Monday, February 20, 2012

Za'atar Flatbread


I wasn't going to blog about this bread because it's embarrassingly easy to make, as long as you have the za'atar (or zatar--or, for that matter, zaatar, zatr, zattr, zahatar, zaktar or satar).


If you have the spice mixture, however you want to spell it, you can make a close approximation of the bread just by buying pita or other flatbread, brushing it with olive oil, sprinkling the za'atar mixture on top, and baking it for 5 minutes or so. I got my mixture at Penzey's, but it's also available at a number of on-line sources. (When I was at our local Penzey's store, I remembered that I wanted this spice, but I couldn't remember what it was called. I asked if they had any Qatar. The nice man at Penazey's didn't say, "You moron, that's a country, not a spice." Instead, he kindly led me to the za'atar and said, "I think this is what you want." The Penzey's mixture has thyme, sumac, sesame seeds, and salt, but other mixtures may also contain oregano, mint, marjoram, or savory. There are many recipes available via the internet, the source of all knowledge.

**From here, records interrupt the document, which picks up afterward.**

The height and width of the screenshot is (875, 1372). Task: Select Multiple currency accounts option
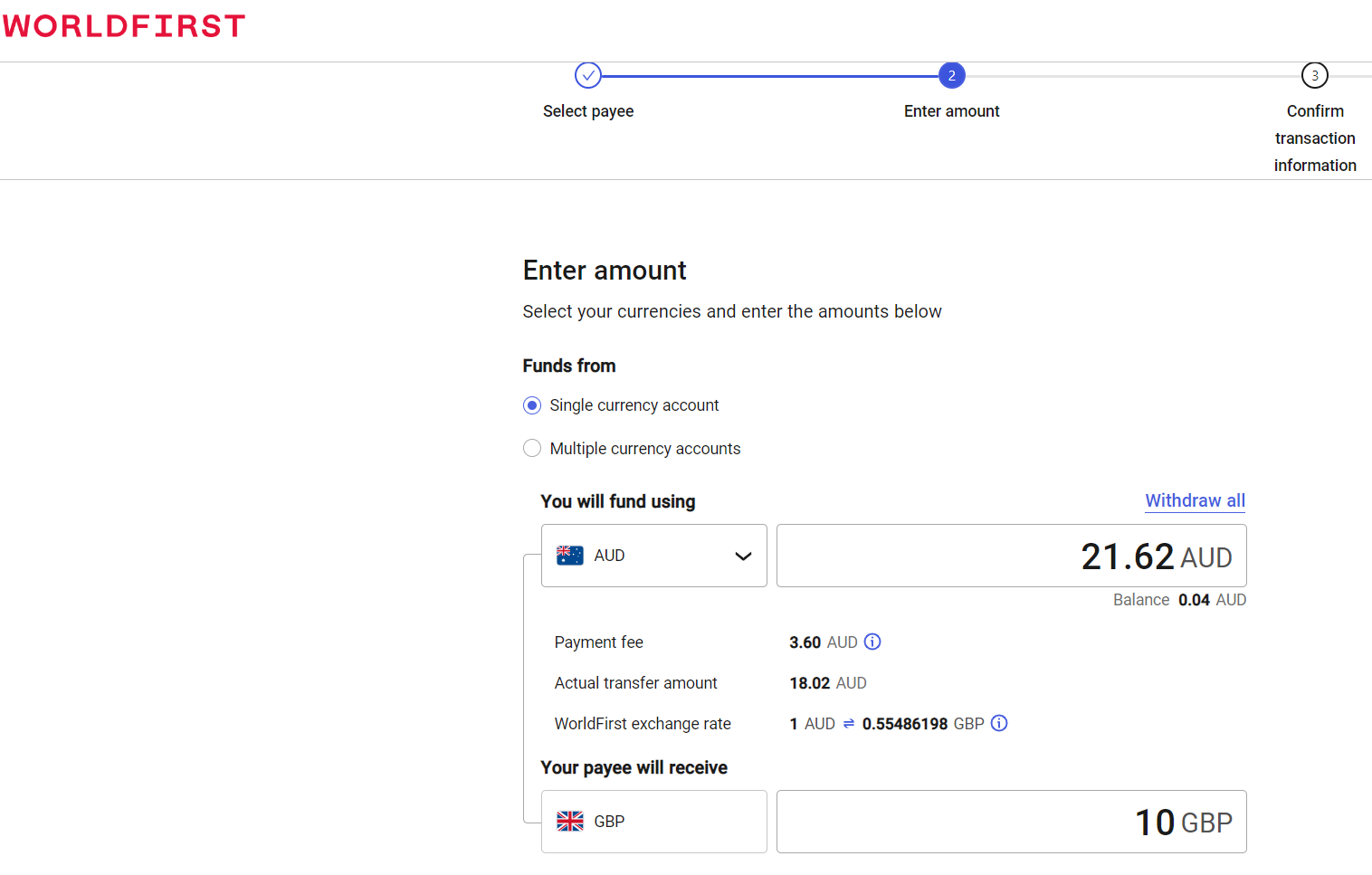pyautogui.click(x=532, y=449)
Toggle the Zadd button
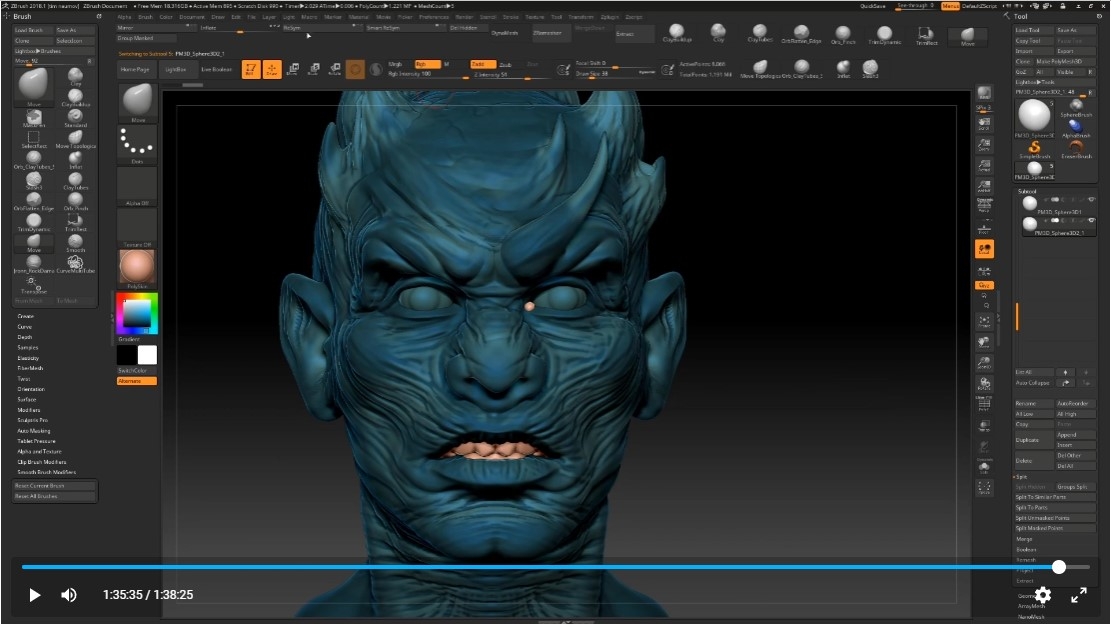Screen dimensions: 1111x624 click(x=483, y=64)
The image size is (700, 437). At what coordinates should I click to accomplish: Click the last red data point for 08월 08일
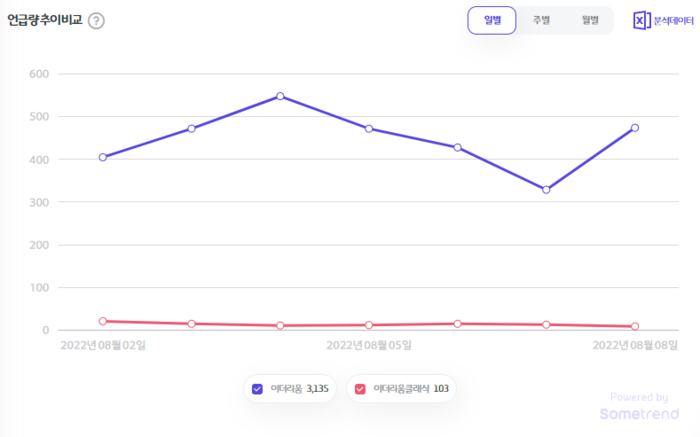(x=635, y=326)
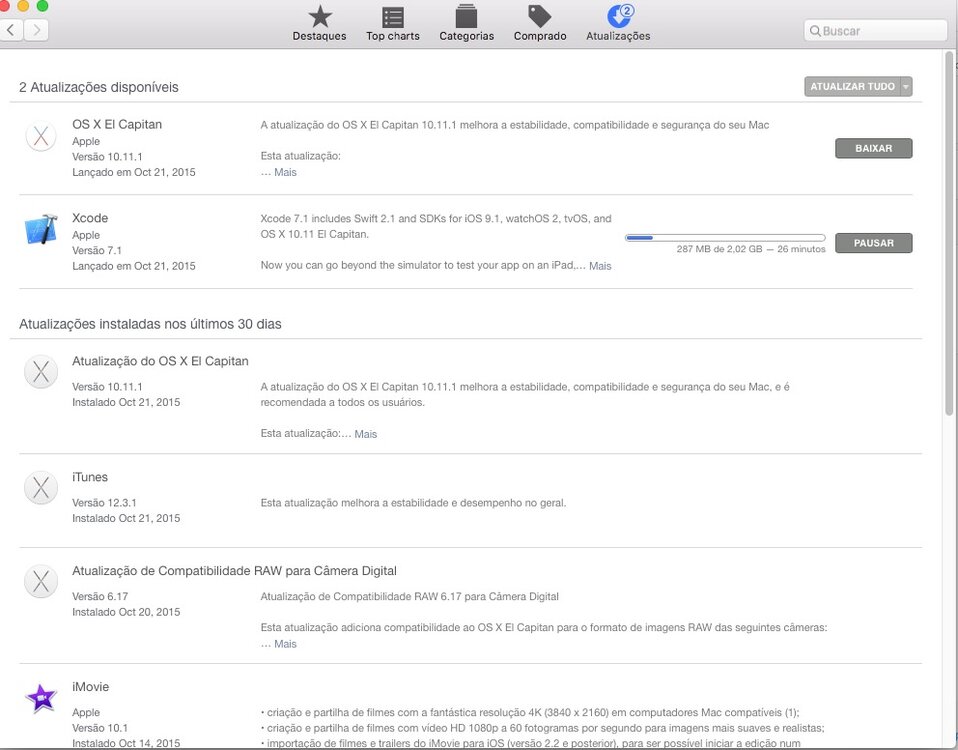Open the Comprado tag icon

coord(540,17)
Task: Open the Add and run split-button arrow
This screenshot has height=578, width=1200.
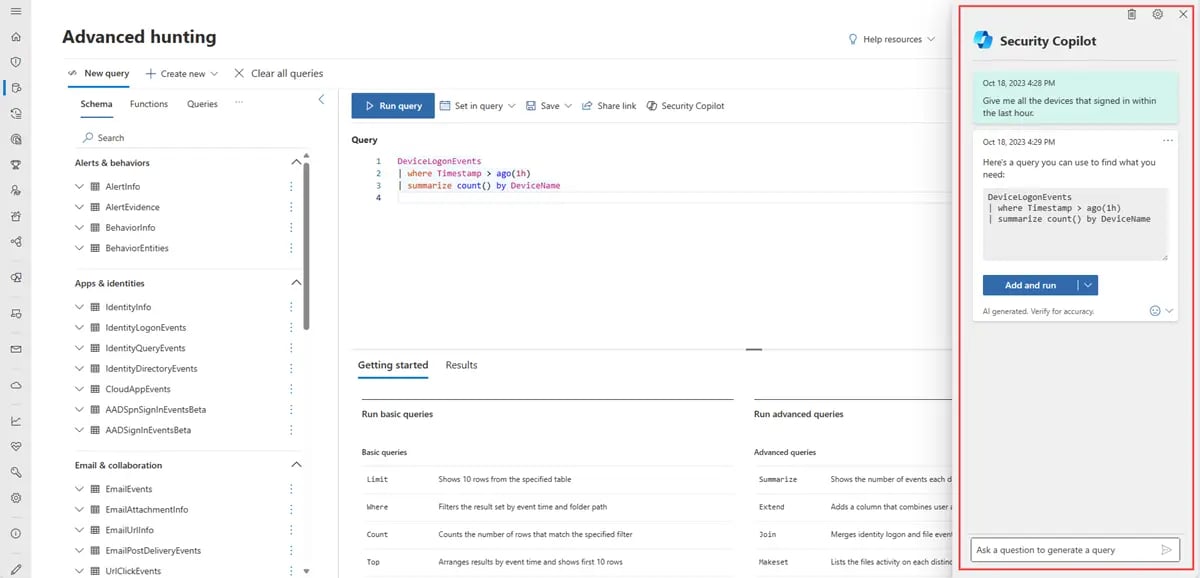Action: tap(1090, 285)
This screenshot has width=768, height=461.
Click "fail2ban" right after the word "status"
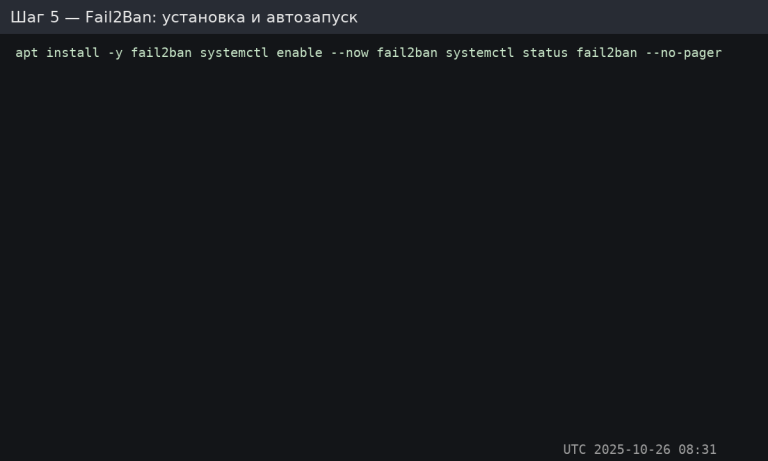(x=607, y=53)
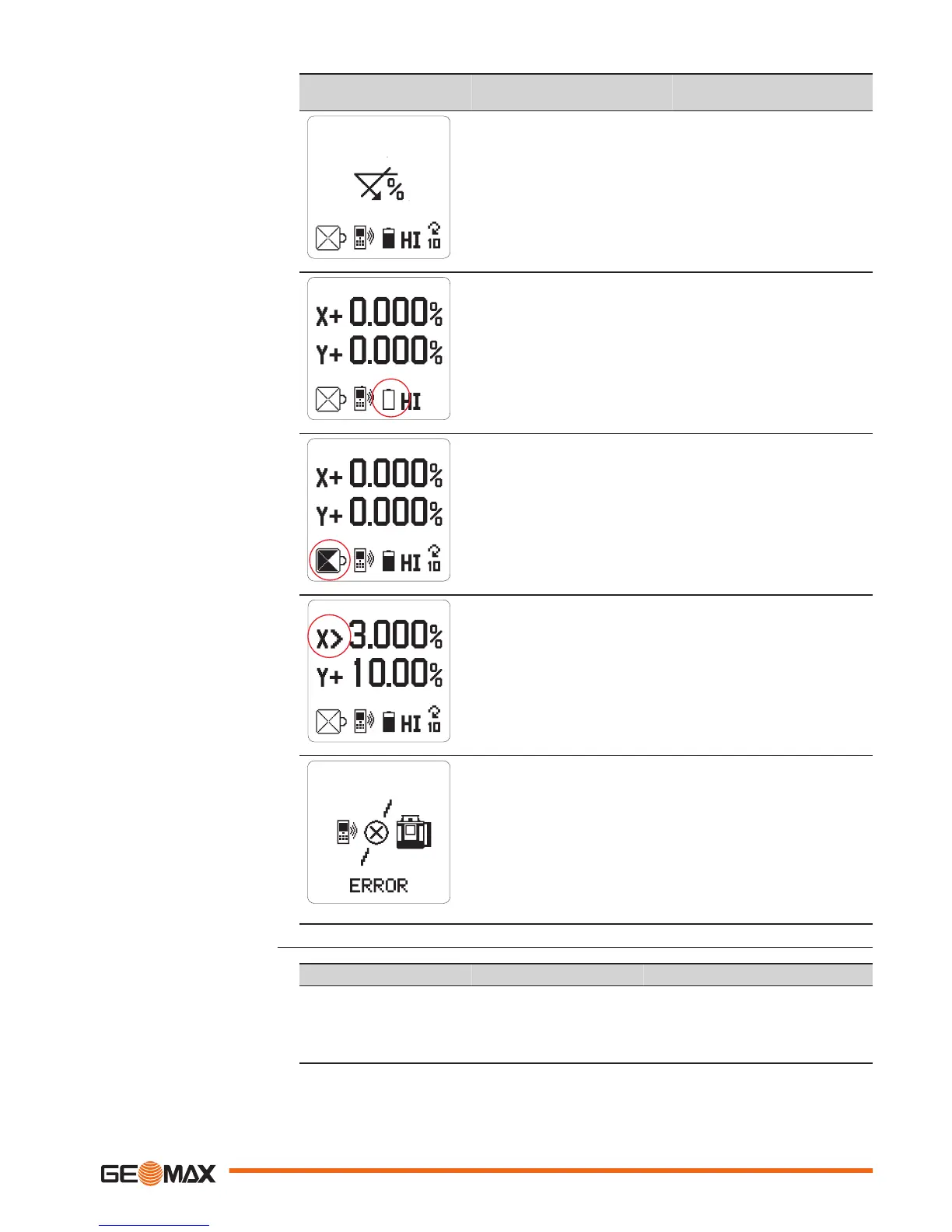Open the blue underlined link at bottom

tap(154, 1225)
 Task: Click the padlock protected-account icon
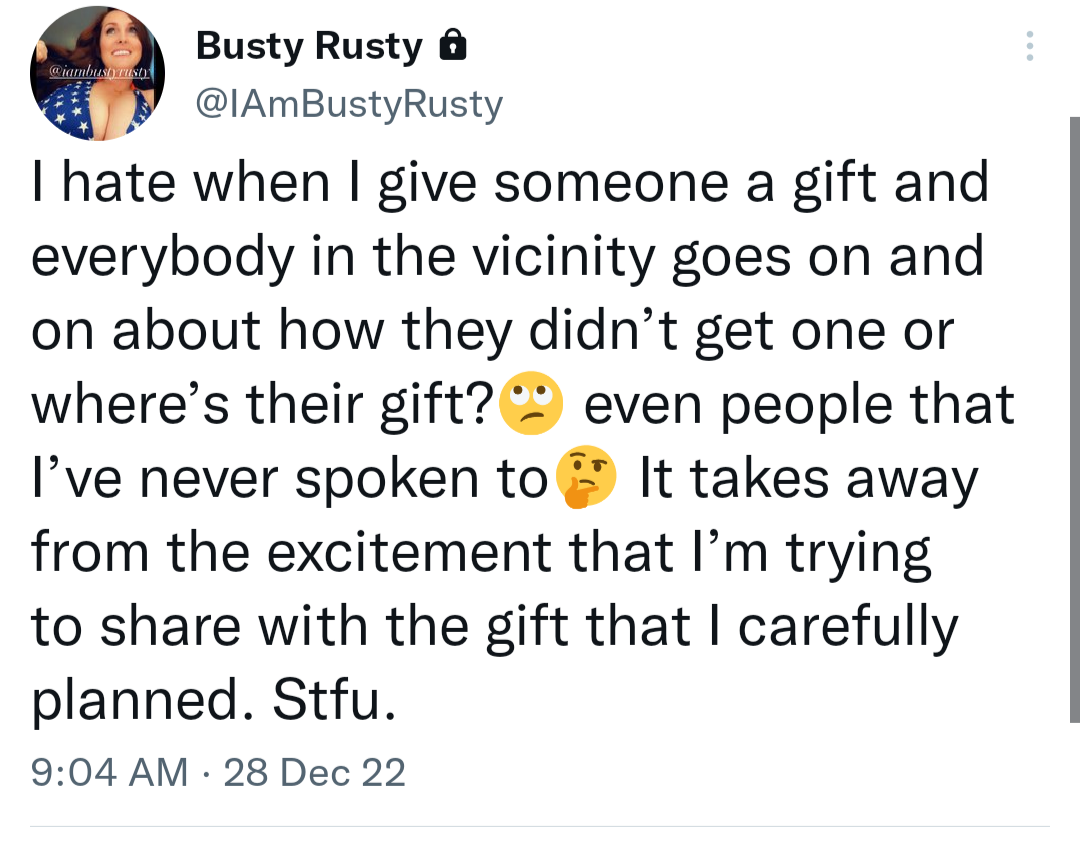(453, 46)
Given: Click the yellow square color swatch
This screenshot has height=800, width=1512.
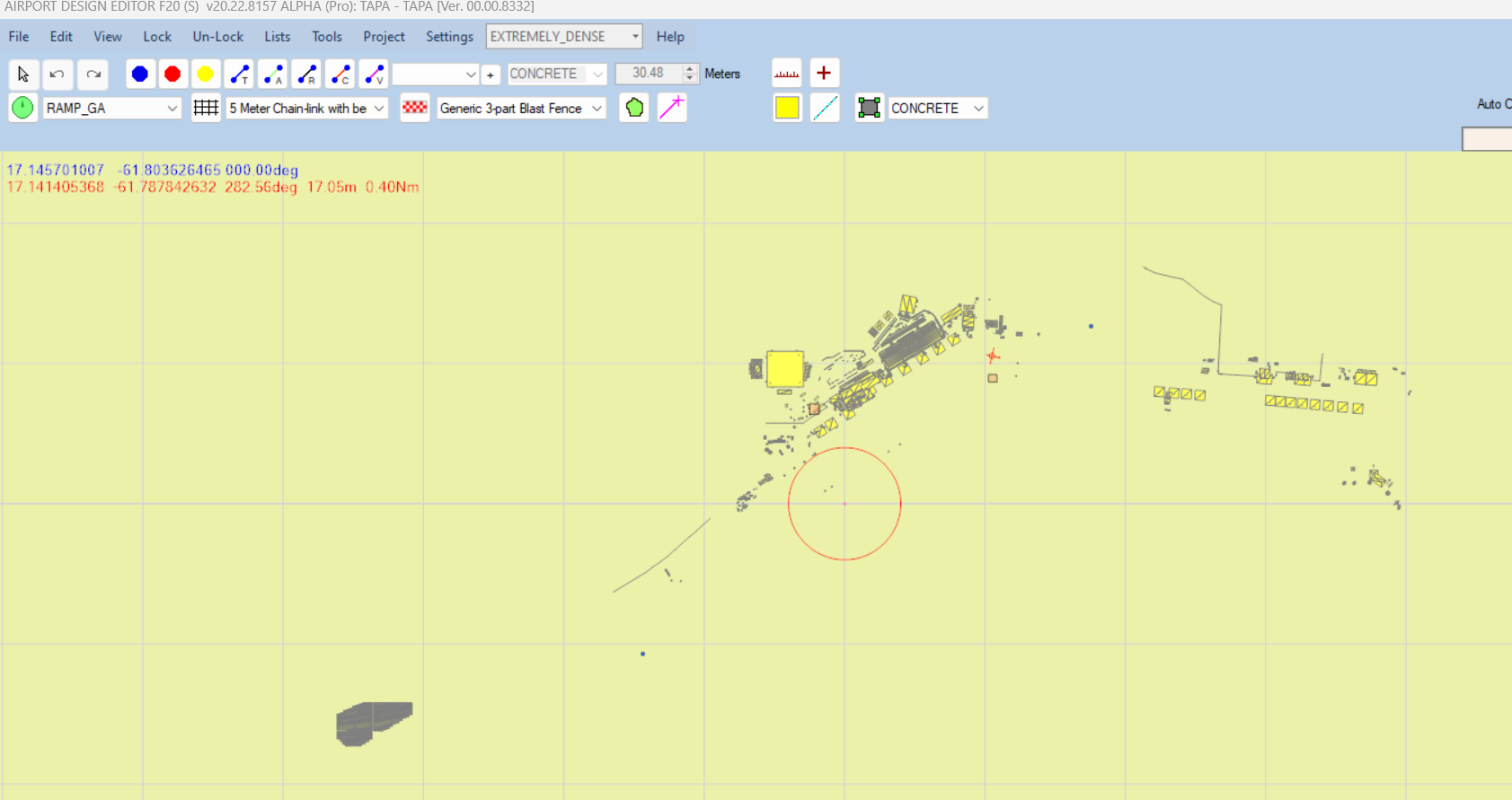Looking at the screenshot, I should [787, 108].
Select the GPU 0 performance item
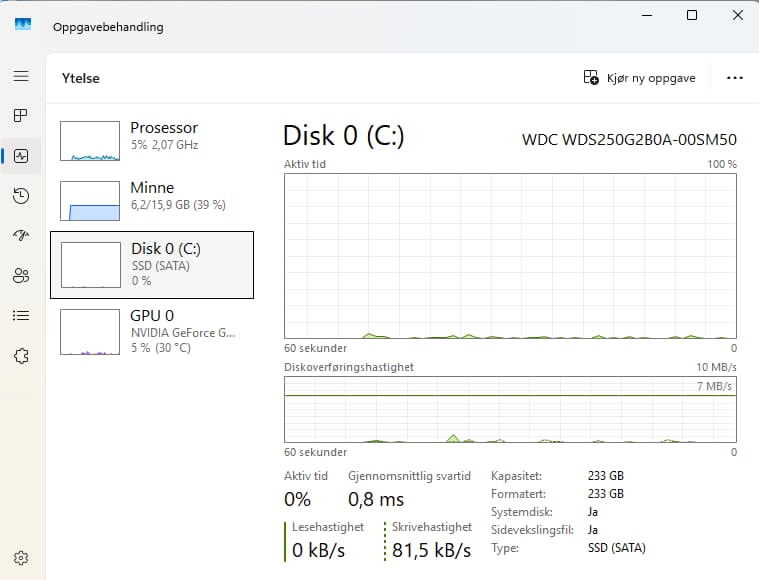 pyautogui.click(x=152, y=332)
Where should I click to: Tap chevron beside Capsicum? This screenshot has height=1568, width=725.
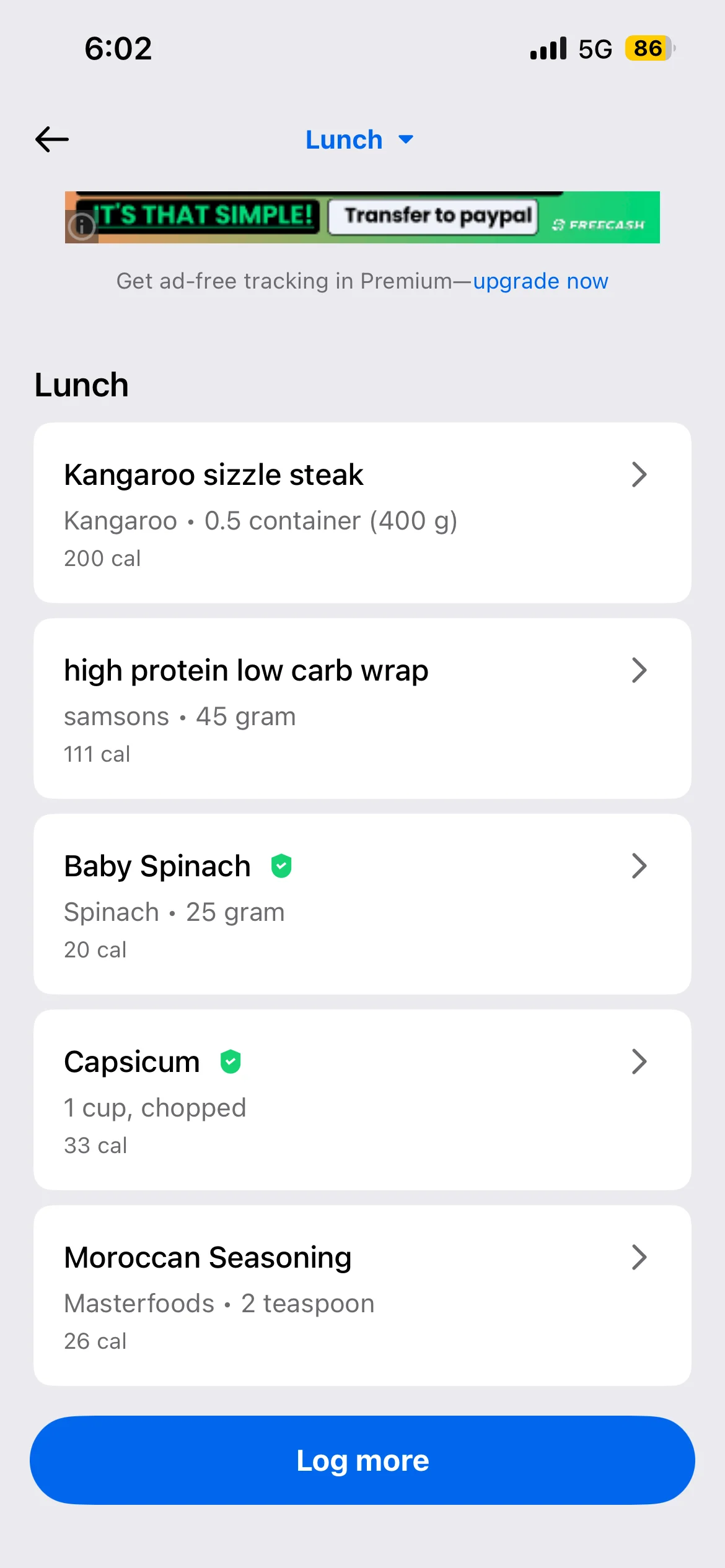click(x=639, y=1062)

I simply used the master recipe in Artisan Bread in Five Minutes a Day, by Jeff Hertzberg and Zoe Francois. I halved the recipe, and used about two-thirds of that to make the flatbread. (The other third is being made today into a mini-boule that will be sliced and used to top some onion soup).


The dough is spread out flat, punched with your fingers, and doused with olive oil. Then you liberally sprinkle on the za'atar mixture and a little more salt (there is already some salt in the za'atar, so you want to be careful not to overdo the added salt).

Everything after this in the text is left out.